In case it helps, I've seen GCC produce different code for function A
when I change function B. This can happen even if function B is not in
the (reasonably close) execution path of function A. However, the
differences I've seen are along the lines of e.g.: using %r10 instead of
%r9, or %r13+3 instead of %r12+4 (where the pointers basically point to
the same desired data). Since both outputs are legal, the differences
can be attributed to the internal state of the compiler which perhaps is
not totally deterministic. Nevertheless, as long as the output is
valid, one should not be able to complain about this variability.
Nevertheless, these changes do expose other bugs. So, if you see these
kind of differences correlated with "the VM crashes" or "the VM appears
to work", then I'd suspect ABI violations with regards to the registers
involved.
On 2/1/11 22:17 , Eliot Miranda wrote:
Hi All,
you may already know that there have been strange stability
problems with the Cog VM on linux. Problems with the heartbeat appear
to derive from specific compilations, one compilation of the same source
producing an executable that will crash, another producing one that
won't. recent testing at Teleplace showed that an effect due to what
was presumed to be a compiler bug (specifically the optimization level
used to compile the heartbeat, high causing a crash) was not repeatable.
So today in building new production VMs for Teleplace I decided to do
three parallel linux builds and see if all produced the same results.
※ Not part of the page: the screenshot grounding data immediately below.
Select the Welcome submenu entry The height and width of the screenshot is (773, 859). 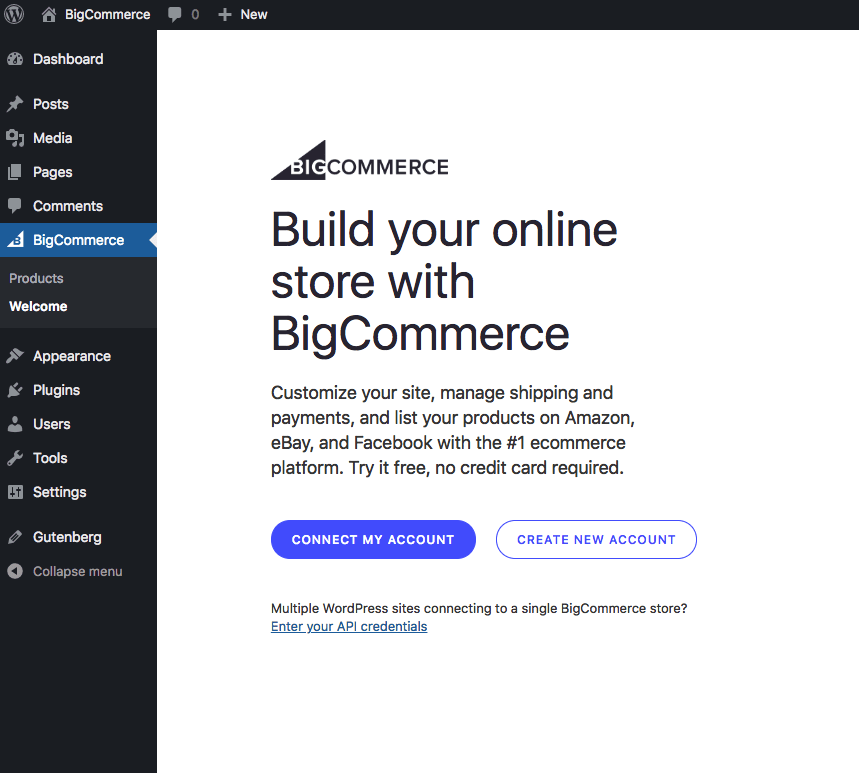[37, 306]
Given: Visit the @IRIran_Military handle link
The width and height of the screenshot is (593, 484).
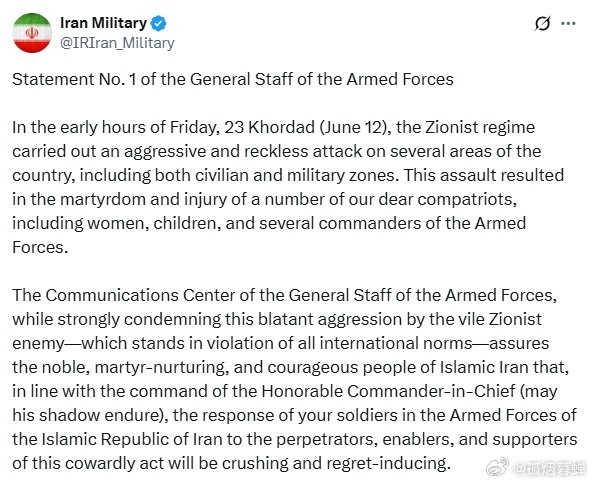Looking at the screenshot, I should [x=117, y=43].
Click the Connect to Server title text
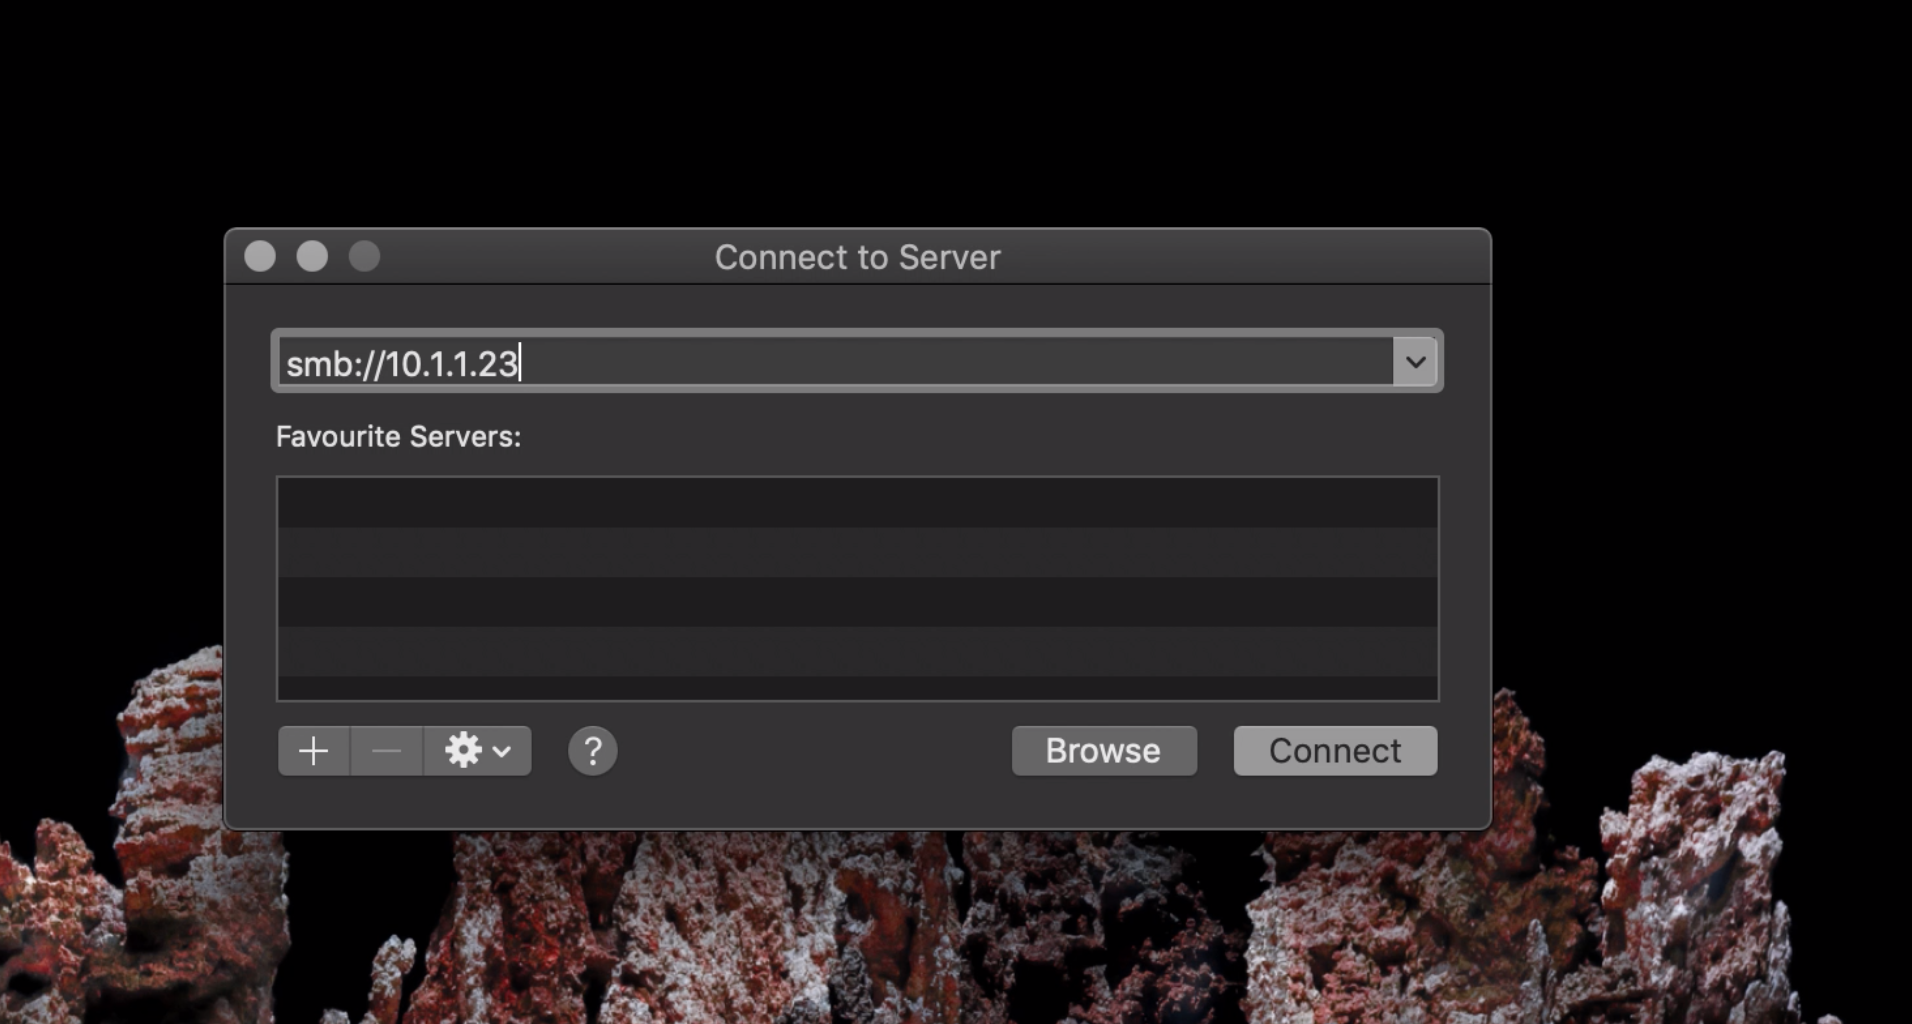The width and height of the screenshot is (1912, 1024). point(857,258)
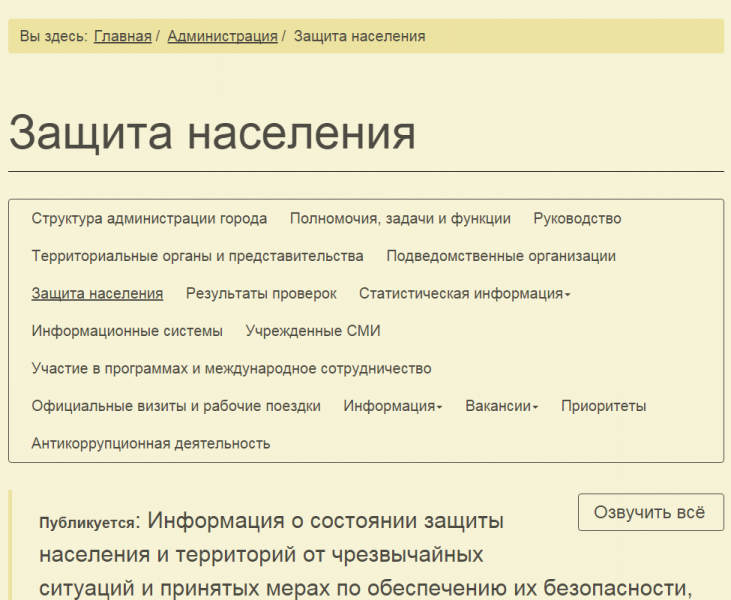Click the Защита населения page heading
Image resolution: width=731 pixels, height=600 pixels.
point(212,133)
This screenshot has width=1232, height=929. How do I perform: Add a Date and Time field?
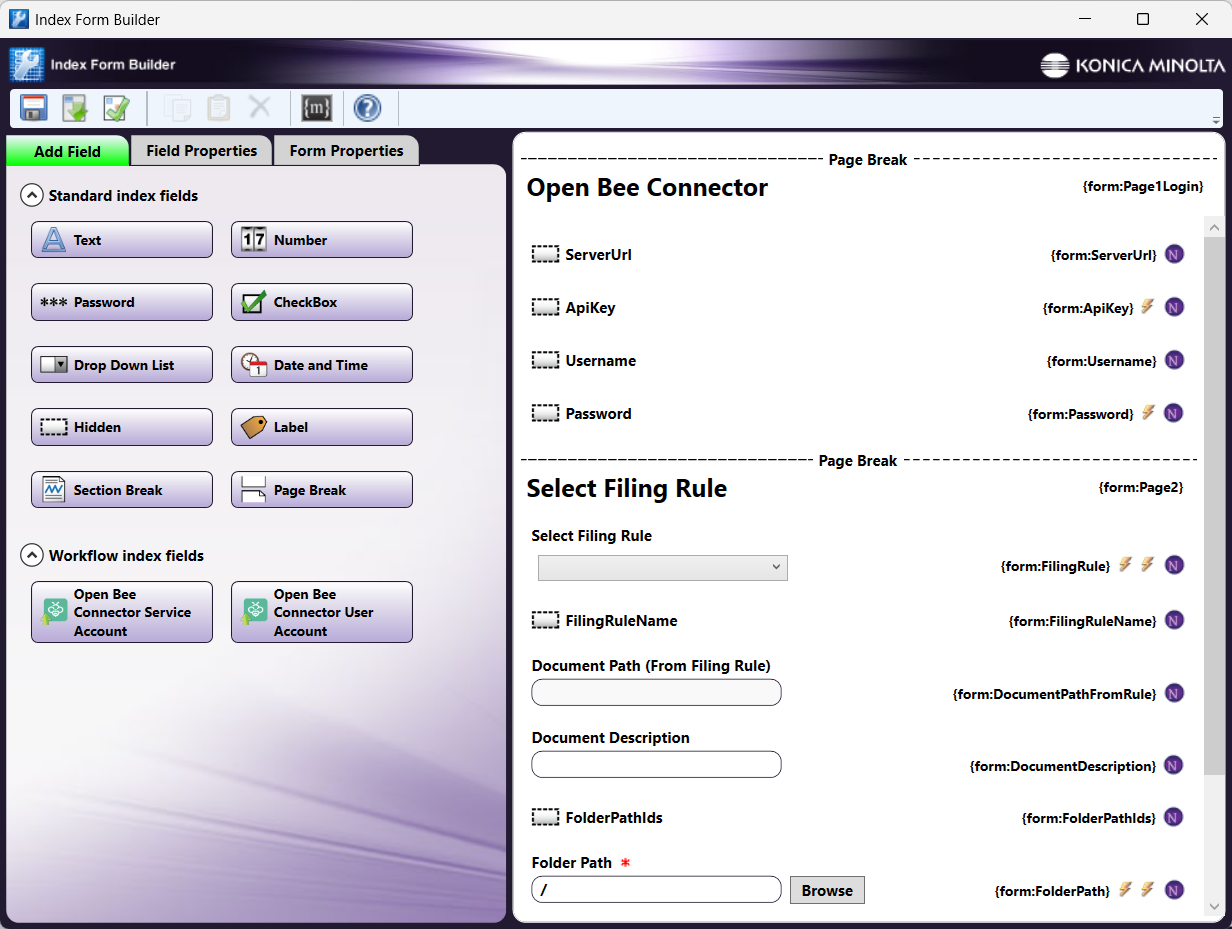pos(321,364)
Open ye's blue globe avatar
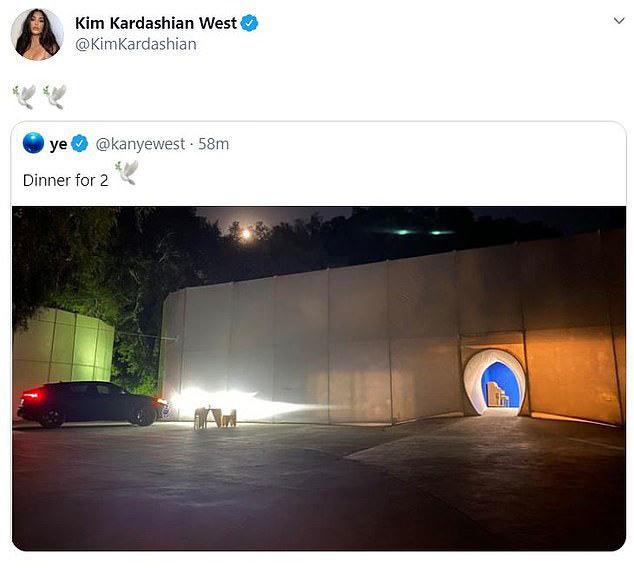 pos(34,143)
While there are macros used in the source that are date dependent (use
of __DATE__) AFAIA there are none apart from version.c/version.o that
depend on time, and no timestamps or current directory paths in linux
objects, and so, provided different compilations of the same source are
done on the same day, the results should be bit-identical. In my
experiment this turns out not to be the case, which is more than a
little alarming.
What I'm seeing is different results duplicating unixbuild/bld to
unixbuild/bldb and unixbuild/bldc, doing identical configures and makes
in each of the three directories and then comparing resulting objects.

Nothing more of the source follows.